#### [Selected extract]
++++

The foundations’ other acquisitions are no less luxurious. As with the plane, the source of most of the money used to acquire them is unknown. But in several cases, the companies acquired by Nazarbayev’s foundations had first received funding from the Kazakhstani government, essentially meaning that public funds had disappeared into private hands.
Among them is The St. Regis Astana, a hotel in the center of Nur-Sultan that opened in September 2017. Operating under a luxury brand owned by Marriott International, it advertises itself as “the most prestigious address in the capital city.”
The St. Regis is owned by a Kazakh company called Turion Investment Group, which built the $189-million hotel with the help of an $85-million loan from the Development Bank of Kazakhstan. Loans from this state-owned bank — which is meant to promote economic development outside of the country’s natural resource sector — have at times gone to regime insiders, a problem President Tokayev has acknowledged. On January 11, 2022, he conceded that it had “turned into the personal bank of a select group of people representing financial, industrial, and construction groups.”

++++

#### [Data]
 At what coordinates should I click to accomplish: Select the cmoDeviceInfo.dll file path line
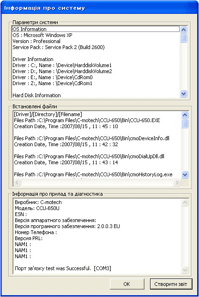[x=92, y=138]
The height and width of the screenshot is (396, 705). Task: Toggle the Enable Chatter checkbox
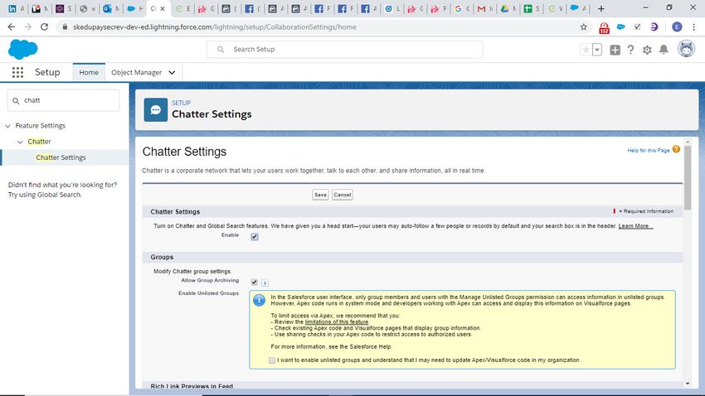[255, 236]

++++

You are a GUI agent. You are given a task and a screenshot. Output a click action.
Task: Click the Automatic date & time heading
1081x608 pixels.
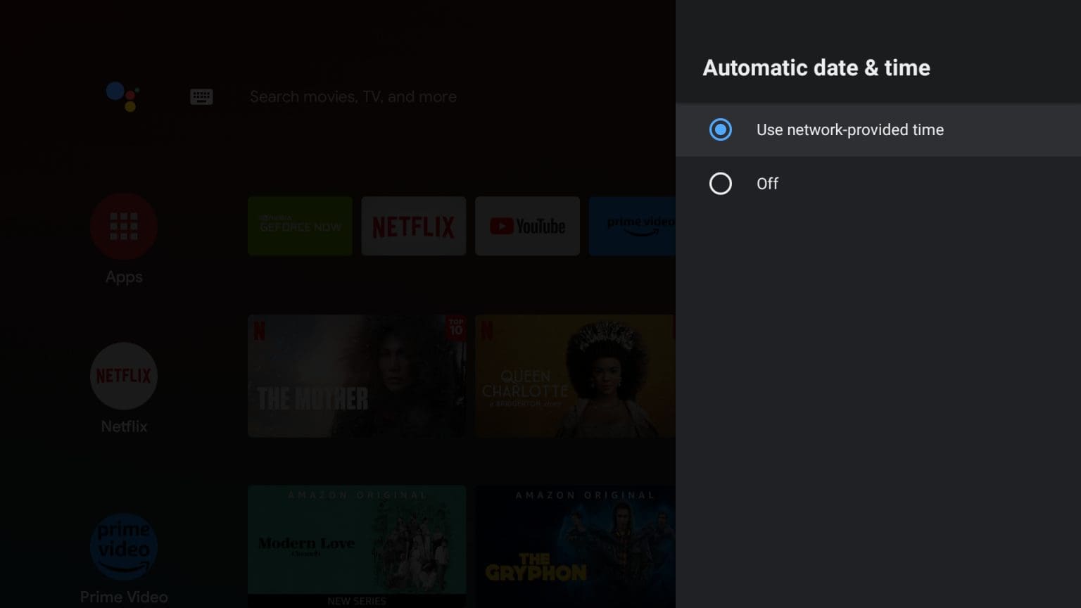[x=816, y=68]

++++

#### [Task set]
• a. Duplicate the passage on the Nazarbayev foundations' acquisitions, everything from "The foundations’ other" down to "into private hands.".
• b. Continue the passage on the Nazarbayev foundations' acquisitions after its last sentence.

#### [Responses to the tasks]
• a.
The foundations’ other acquisitions are no less luxurious. As with the plane, the source of most of the money used to acquire them is unknown. But in several cases, the companies acquired by Nazarbayev’s foundations had first received funding from the Kazakhstani government, essentially meaning that public funds had disappeared into private hands.

• b.
In fact, one of Turion Investment Group’s shareholders was Timur Kulibayev, a son-in-law of Nazarbayev and one of the wealthiest businessmen in Kazakhstan. Less than a year after the hotel opened, Kulibayev’s share (the size of which is unknown) was transferred to Nazarbayev’s Demeu Foundation. For unknown reasons, it then went back to Kulibayev and his wife, and Nazarbayev’s daughter Dinara, in December 2021.
In Turkey, another five-star hotel owned by a Nazarbayev foundation received even more direct state support.
In the early 2000s, Nazarbayev’s Presidential Affairs Department The Presidential Affairs Department is a state agency that works to support the day-to-day activities of the Kazakh president, his family, and other top officials.joined two private Kazakh companies to develop a hotel on Turkey’s Mediterranean coast, where he reportedly often vacations.
The Rixos Beldibi, which opened in 2004 outside the resort city of Antalya, was built on land that the Turkish government granted Kazakhstan for tourism development.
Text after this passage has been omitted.